--- What to do ---
Quote word for word the part of the Mothercare franchising article below that begins at the words "Following Mothercare’s decision" and stops after "the UK division.".

Following Mothercare’s decision to franchise its UK operations, Drapers analyses what the model, traditionally used internationally, may have to offer the fashion industry domestically.

It is a business model that can build global empires, but not many UK fashion retailers have taken the bold step of franchising their home markets. Until now. Mothercare announced on 26 July that it was planning to franchise its UK stores.

Mothercare chief executive Mark Newton-Jones tells Drapers the aim is to turn the current retail business into a UK operator that would act as a franchisee to a reshaped global Mothercare business, which would sell stock to the UK division.

He says: “There is an irony in the fact that 75% Mothercare’s turnover is from outside the UK, so we thought we should be designing a range for the global audience and distributing it in Britain. The only market we don’t franchise in is the UK.

“We’ve restructured the business into two operational divisions. One is the global brand and has the responsibility to design, develop and distribute anything with the Mothercare logo on. It is a B2B operation that sells to the franchise partners [which form the other division].

“The natural consequence of breaking the Mothercare brand into a global entity is to see the UK [business] behave exactly the same as a UK franchise.”

Newton-Jones argues that the restructuring will free up the global brand, which currently franchises into more than 1,000 stores in 50 countries worldwide, to move into new areas, including wholesaling and licensing Mothercare products, and let it focus on markets including India, Indonesia and China. Whether Mothercare stays as one is entity being debated.

“We are going through the exercise with our brokers to see where best value for shareholders is created,” explains Newton-Jones. “The outcome of that work will tell us if it is appropriate or not [to separate the business]. [The UK Mothercare business] could be held by someone else, it could be several franchises, or it could be a joint venture arrangement.”

The only market we don’t franchise in is the UK.

Mark Newton-Jones, Mothercare

Many fashion retailers and brands work with franchise partners internationally to expand their global reach, but Mothercare’s unusual step of taking its UK offer into the franchise sector raises the question of whether the strategy could work for other UK players. 

Marshall Lester, chief executive of brand management consultancy ML Marketing, says that if Mothercare’s plans are successful, it may be emulated by others in the sector: “Franchising is not new in the fashion industry, and has been done very successfully. At one time [it felt like] there were more branches of United Colors of Benetton in Manhattan than there were McDonald’s.

“The franchise model is less capital intensive [than owning and running your own stores], which takes pressure off the business. That’s one of the motivating factors in considering this route for any UK brand. The industry will be looking closely at Mothercare to see what the ultimate business model is, and whether it works. If it does, then others may think about taking a similar route. Newton-Jones is a very astute guy and I am sure he has thought this through.”

--- Dataset content ---
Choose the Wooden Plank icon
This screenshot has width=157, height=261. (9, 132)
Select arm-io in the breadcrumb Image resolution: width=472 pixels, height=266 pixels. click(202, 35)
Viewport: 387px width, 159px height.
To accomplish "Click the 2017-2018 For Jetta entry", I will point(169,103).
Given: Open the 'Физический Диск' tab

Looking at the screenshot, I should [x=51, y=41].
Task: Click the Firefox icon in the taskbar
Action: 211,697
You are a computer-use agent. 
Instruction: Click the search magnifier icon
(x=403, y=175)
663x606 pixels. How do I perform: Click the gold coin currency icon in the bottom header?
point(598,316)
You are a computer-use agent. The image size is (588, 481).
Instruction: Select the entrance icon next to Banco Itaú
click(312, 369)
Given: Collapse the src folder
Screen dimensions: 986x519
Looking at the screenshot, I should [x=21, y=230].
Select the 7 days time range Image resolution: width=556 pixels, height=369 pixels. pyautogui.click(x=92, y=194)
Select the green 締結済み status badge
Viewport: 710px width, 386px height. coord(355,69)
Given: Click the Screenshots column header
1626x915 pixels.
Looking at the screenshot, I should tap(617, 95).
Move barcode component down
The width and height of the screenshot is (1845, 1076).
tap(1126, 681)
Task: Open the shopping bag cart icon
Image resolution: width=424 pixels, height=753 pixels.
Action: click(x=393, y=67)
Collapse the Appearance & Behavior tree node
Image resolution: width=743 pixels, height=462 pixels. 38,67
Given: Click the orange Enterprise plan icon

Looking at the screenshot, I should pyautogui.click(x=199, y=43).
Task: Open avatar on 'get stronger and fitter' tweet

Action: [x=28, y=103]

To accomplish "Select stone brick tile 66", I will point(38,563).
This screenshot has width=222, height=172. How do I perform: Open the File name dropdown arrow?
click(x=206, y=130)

--- Written answer ---
Following Mothercare’s decision to franchise its UK operations, Drapers analyses what the model, traditionally used internationally, may have to offer the fashion industry domestically.

It is a business model that can build global empires, but not many UK fashion retailers have taken the bold step of franchising their home markets. Until now. Mothercare announced on 26 July that it was planning to franchise its UK stores.

Mothercare chief executive Mark Newton-Jones tells Drapers the aim is to turn the current retail business into a UK operator that would act as a franchisee to a reshaped global Mothercare business, which would sell stock to the UK division.